### What you have to do
How many lines of the data include the string "each"? State the number and nothing else.

### The records
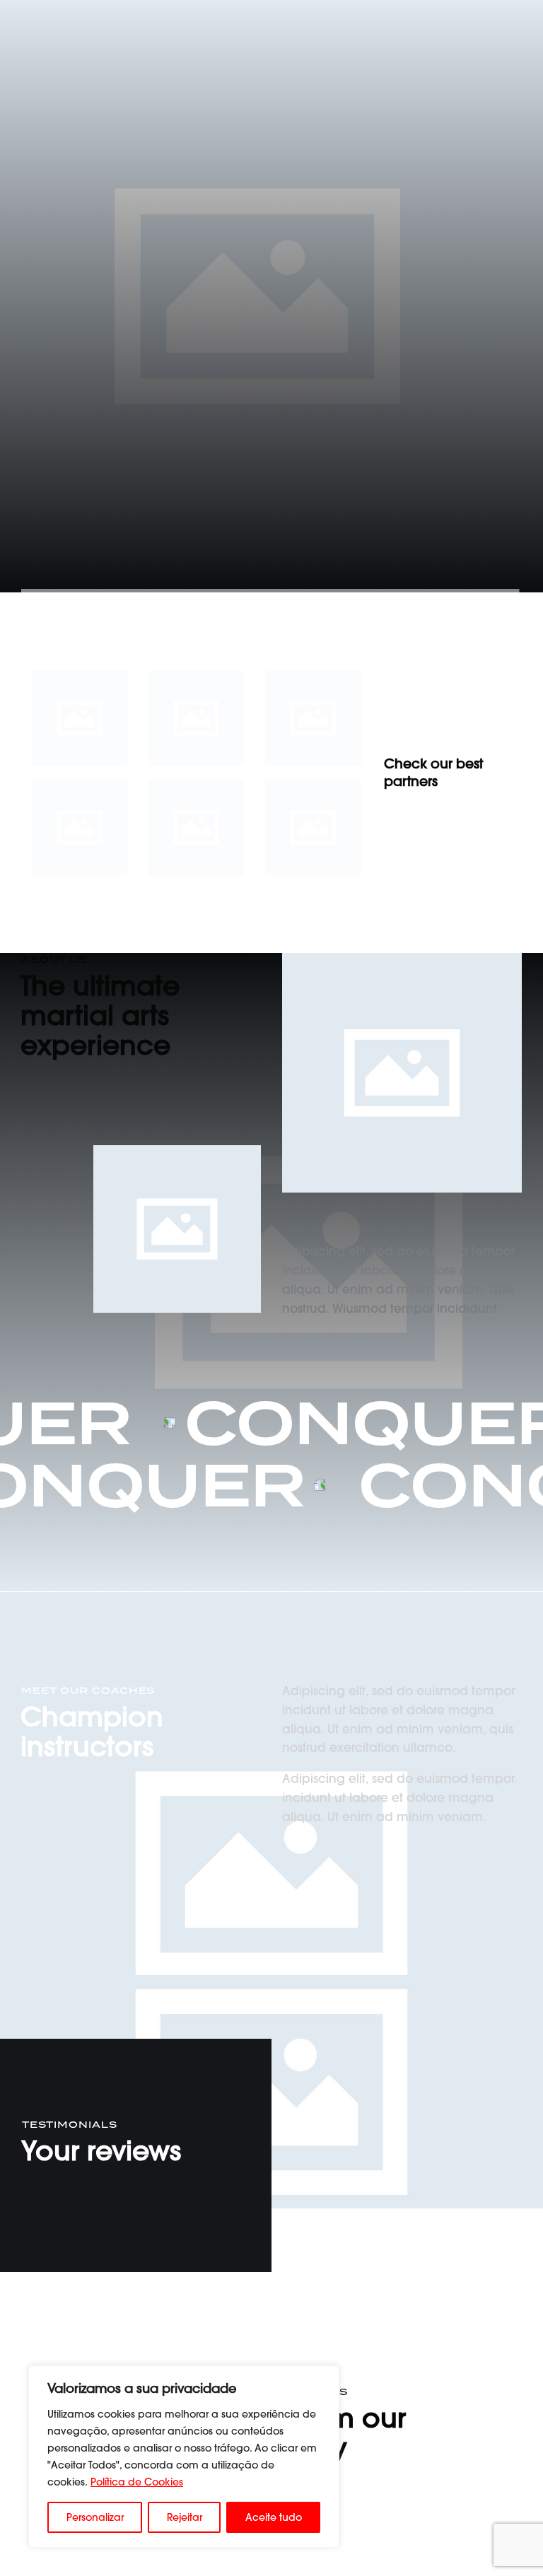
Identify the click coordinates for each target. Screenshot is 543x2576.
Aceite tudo (273, 2517)
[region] (183, 2456)
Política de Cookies (136, 2482)
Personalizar (95, 2517)
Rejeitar (184, 2517)
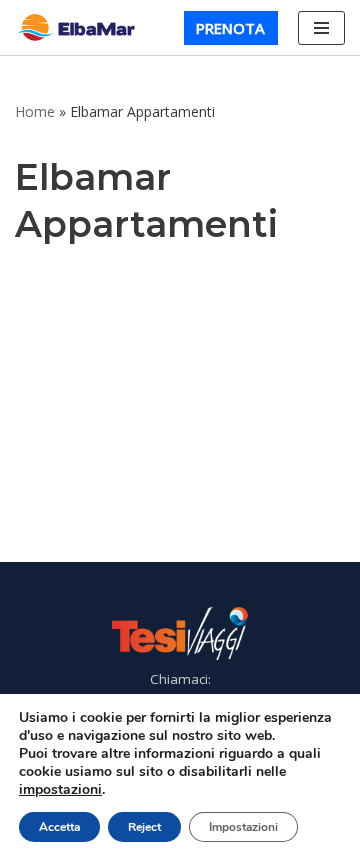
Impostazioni (243, 827)
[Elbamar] (80, 27)
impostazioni (60, 790)
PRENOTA (230, 28)
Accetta (59, 827)
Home (35, 111)
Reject (144, 827)
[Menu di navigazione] (321, 28)
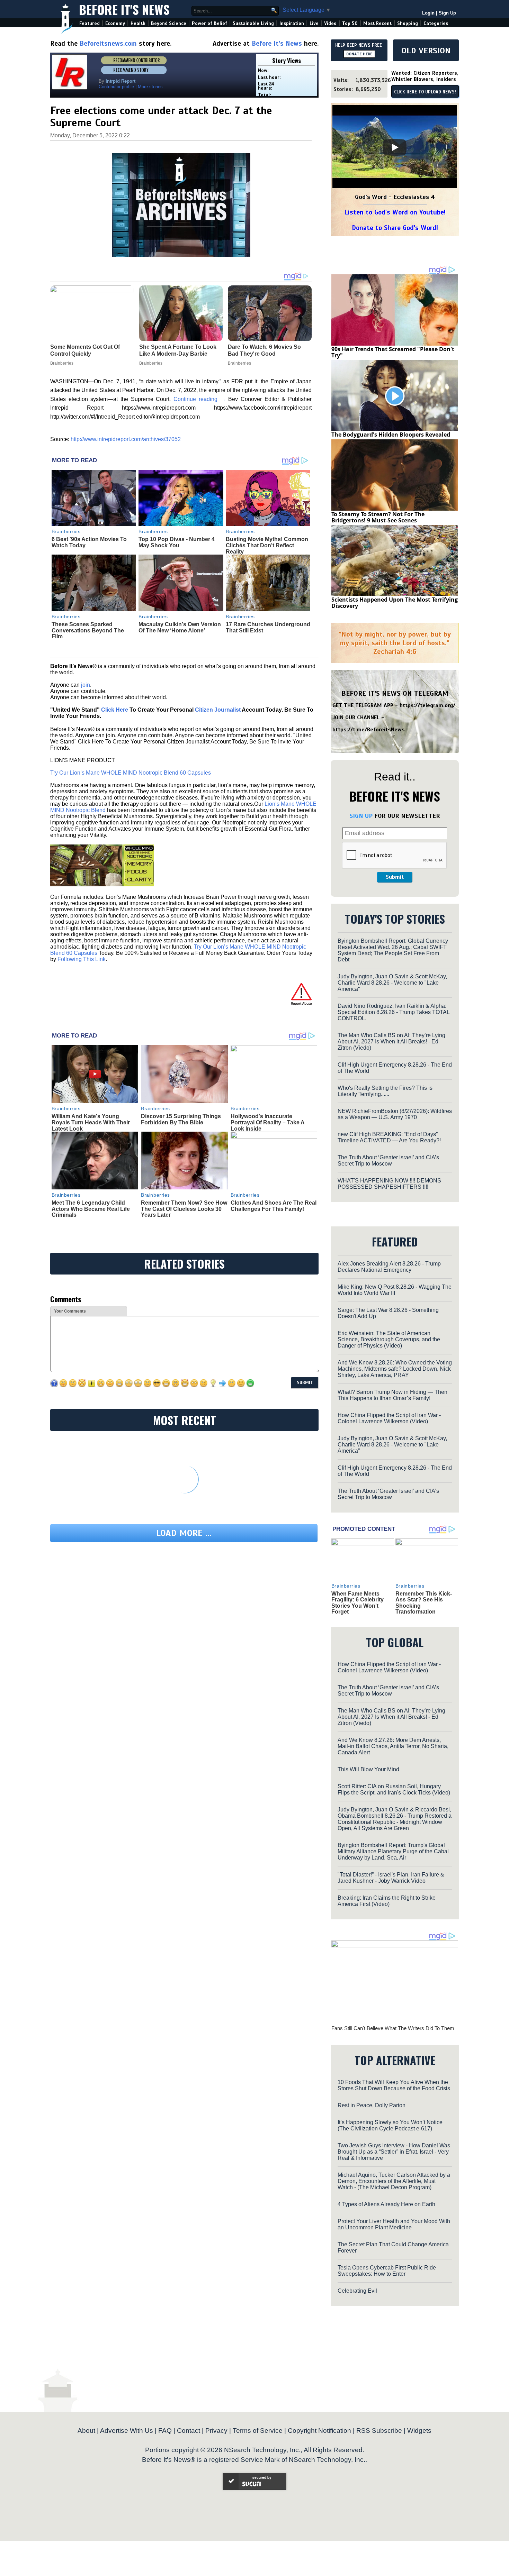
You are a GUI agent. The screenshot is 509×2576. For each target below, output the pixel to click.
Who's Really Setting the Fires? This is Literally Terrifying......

### Answer to this task
2